_About this task:_ What follows is a set of records. Retype them exactly, leaving out the pictures.

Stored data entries
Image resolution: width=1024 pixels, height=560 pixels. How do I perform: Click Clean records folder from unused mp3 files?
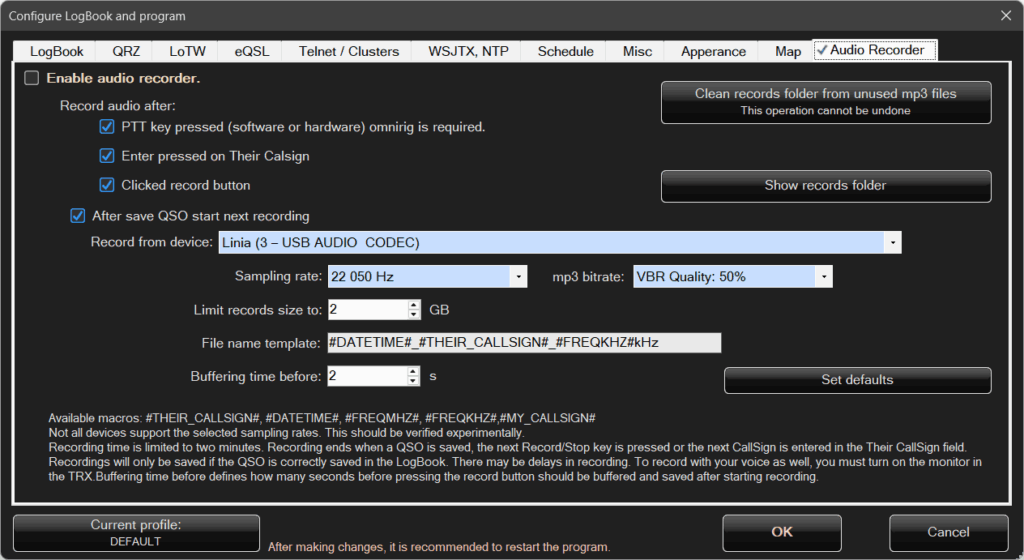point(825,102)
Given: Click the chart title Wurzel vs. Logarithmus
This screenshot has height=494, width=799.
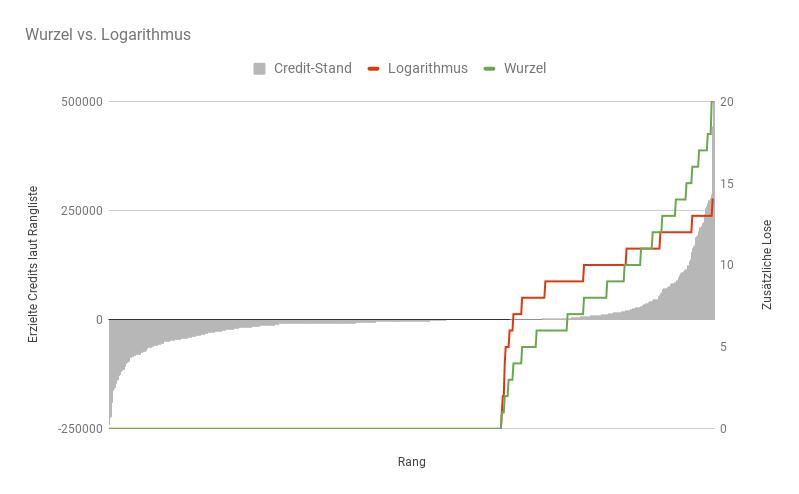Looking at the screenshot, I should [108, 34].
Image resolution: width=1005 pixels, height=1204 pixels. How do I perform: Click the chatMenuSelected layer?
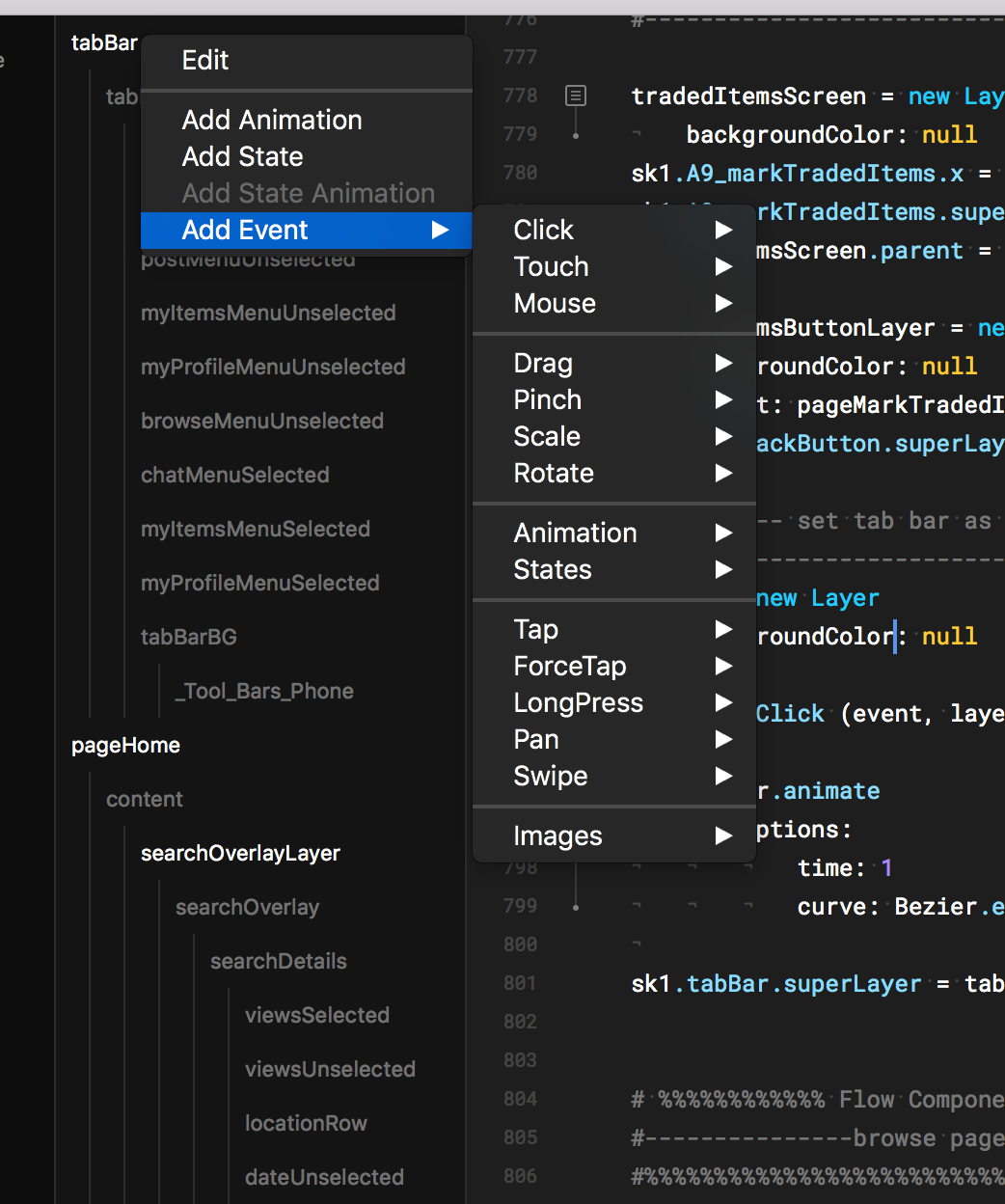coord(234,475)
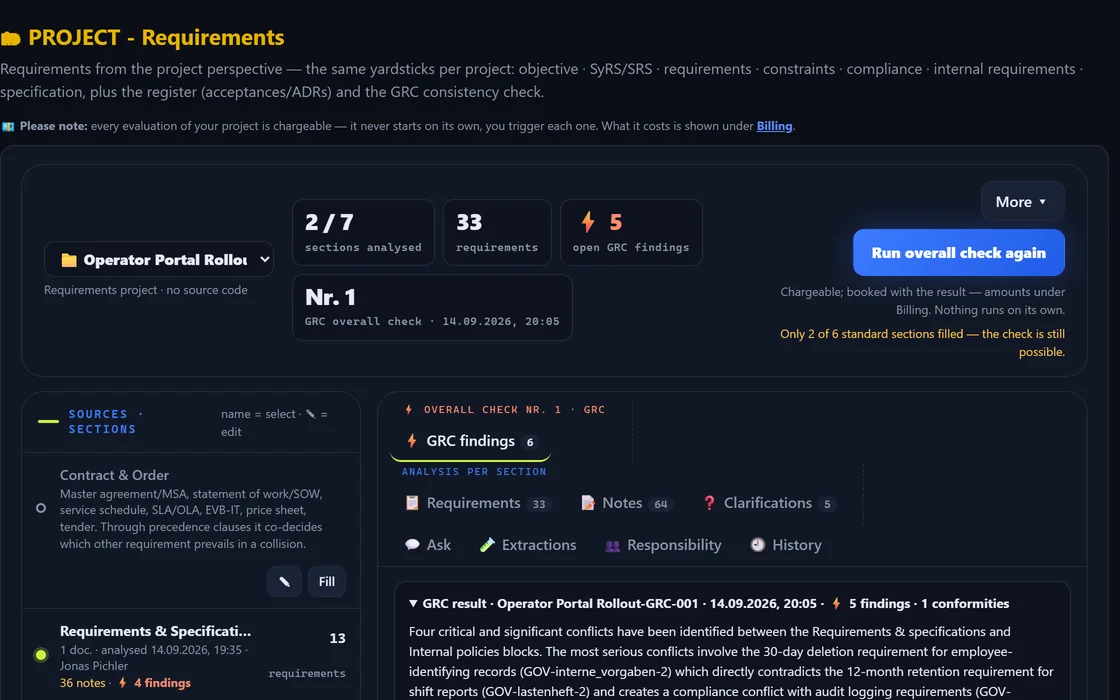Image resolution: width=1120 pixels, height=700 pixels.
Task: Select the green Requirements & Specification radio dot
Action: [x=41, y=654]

_Response box:_
Image resolution: width=1024 pixels, height=560 pixels. How do I perform: Click Clean records folder from unused mp3 files?
point(825,102)
Given: Click the chart title Wurzel vs. Logarithmus
This screenshot has height=494, width=799.
Looking at the screenshot, I should [108, 34].
Image resolution: width=1005 pixels, height=1204 pixels. How do I perform: Click the chatMenuSelected layer?
coord(234,475)
Image resolution: width=1120 pixels, height=700 pixels.
Task: Select the green Requirements & Specification radio dot
Action: [x=41, y=654]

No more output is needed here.